**WHAT THE EXERCISE ASKS**
Print the lines that run from the line with "Open the Explorer sidebar icon" to the line with "Task: Switch to", keeping both end lines, exactly as they appear in the entries below, and nothing else.

**DATA RECORDS**
• • •
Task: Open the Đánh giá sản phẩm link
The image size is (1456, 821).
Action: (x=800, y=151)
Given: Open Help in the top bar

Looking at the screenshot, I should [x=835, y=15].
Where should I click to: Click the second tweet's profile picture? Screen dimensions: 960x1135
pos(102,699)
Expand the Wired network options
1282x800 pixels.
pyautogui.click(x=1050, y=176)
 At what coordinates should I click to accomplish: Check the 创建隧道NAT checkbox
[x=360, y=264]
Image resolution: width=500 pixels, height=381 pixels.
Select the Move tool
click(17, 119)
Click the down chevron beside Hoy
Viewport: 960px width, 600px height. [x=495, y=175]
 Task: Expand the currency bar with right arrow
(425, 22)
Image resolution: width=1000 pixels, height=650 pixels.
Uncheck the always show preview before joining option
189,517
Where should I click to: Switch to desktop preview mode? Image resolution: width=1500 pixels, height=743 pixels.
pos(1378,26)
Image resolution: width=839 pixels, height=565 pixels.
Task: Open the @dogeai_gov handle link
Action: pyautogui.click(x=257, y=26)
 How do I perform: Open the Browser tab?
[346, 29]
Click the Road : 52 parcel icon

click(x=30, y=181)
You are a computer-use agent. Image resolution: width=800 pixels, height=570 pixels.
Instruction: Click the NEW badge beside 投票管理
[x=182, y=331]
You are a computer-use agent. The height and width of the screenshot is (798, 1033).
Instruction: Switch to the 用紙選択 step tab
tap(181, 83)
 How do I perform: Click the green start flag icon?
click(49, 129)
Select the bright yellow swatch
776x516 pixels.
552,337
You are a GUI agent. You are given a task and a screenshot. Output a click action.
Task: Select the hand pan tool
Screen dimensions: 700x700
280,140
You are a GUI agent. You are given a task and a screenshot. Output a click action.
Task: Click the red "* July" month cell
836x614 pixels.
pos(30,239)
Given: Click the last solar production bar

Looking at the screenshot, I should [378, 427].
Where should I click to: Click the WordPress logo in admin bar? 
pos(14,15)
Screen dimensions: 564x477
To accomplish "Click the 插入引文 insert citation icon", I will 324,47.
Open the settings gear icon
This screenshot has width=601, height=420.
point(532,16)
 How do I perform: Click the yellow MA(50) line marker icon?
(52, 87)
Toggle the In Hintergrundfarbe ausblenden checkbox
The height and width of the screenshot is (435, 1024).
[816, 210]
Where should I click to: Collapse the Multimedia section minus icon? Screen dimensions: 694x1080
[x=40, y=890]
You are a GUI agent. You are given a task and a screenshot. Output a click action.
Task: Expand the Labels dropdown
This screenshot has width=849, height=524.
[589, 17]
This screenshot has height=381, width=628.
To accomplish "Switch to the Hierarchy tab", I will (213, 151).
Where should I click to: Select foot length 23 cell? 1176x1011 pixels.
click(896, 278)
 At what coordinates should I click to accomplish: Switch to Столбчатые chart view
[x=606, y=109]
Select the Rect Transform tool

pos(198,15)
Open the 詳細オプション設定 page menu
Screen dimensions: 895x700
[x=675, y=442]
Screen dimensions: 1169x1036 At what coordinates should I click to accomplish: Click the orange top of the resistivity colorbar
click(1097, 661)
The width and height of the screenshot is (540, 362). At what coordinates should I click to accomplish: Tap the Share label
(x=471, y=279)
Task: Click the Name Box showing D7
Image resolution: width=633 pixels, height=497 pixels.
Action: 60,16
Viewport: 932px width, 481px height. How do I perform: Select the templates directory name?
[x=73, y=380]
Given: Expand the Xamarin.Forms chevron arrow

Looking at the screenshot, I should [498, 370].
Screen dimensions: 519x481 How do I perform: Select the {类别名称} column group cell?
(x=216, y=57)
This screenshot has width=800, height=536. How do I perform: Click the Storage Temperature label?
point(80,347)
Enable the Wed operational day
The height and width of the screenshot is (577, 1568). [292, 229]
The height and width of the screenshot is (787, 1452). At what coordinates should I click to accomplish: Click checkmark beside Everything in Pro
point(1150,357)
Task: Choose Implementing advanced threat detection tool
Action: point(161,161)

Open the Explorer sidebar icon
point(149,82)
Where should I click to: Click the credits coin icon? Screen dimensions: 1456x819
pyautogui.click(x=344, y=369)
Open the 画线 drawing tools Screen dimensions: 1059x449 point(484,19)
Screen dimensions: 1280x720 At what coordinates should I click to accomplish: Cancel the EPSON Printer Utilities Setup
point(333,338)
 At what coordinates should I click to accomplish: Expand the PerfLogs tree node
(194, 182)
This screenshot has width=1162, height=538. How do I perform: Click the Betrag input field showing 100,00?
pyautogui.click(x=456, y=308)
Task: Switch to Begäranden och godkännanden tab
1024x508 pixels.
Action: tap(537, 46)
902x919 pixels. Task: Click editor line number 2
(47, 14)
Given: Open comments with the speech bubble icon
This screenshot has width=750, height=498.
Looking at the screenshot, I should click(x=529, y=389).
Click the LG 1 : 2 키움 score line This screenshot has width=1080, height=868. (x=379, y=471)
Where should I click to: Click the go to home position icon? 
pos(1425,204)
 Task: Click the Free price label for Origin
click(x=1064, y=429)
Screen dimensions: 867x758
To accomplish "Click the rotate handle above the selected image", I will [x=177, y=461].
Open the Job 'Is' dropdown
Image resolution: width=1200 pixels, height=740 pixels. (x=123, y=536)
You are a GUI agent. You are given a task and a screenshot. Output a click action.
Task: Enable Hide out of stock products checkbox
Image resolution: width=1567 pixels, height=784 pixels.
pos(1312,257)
• • •
**YOUR SOLUTION**
Open the Explorer sidebar icon
point(149,82)
Where should I click to: Click the credits coin icon? Screen dimensions: 1456x819
pyautogui.click(x=344, y=369)
Open the 画线 drawing tools Screen dimensions: 1059x449 point(484,19)
Screen dimensions: 1280x720 At what coordinates should I click to accomplish: Cancel the EPSON Printer Utilities Setup
point(333,338)
 At what coordinates should I click to accomplish: Expand the PerfLogs tree node
(194, 182)
This screenshot has width=1162, height=538. How do I perform: Click the Betrag input field showing 100,00?
pyautogui.click(x=456, y=308)
Task: Switch to Begäranden och godkännanden tab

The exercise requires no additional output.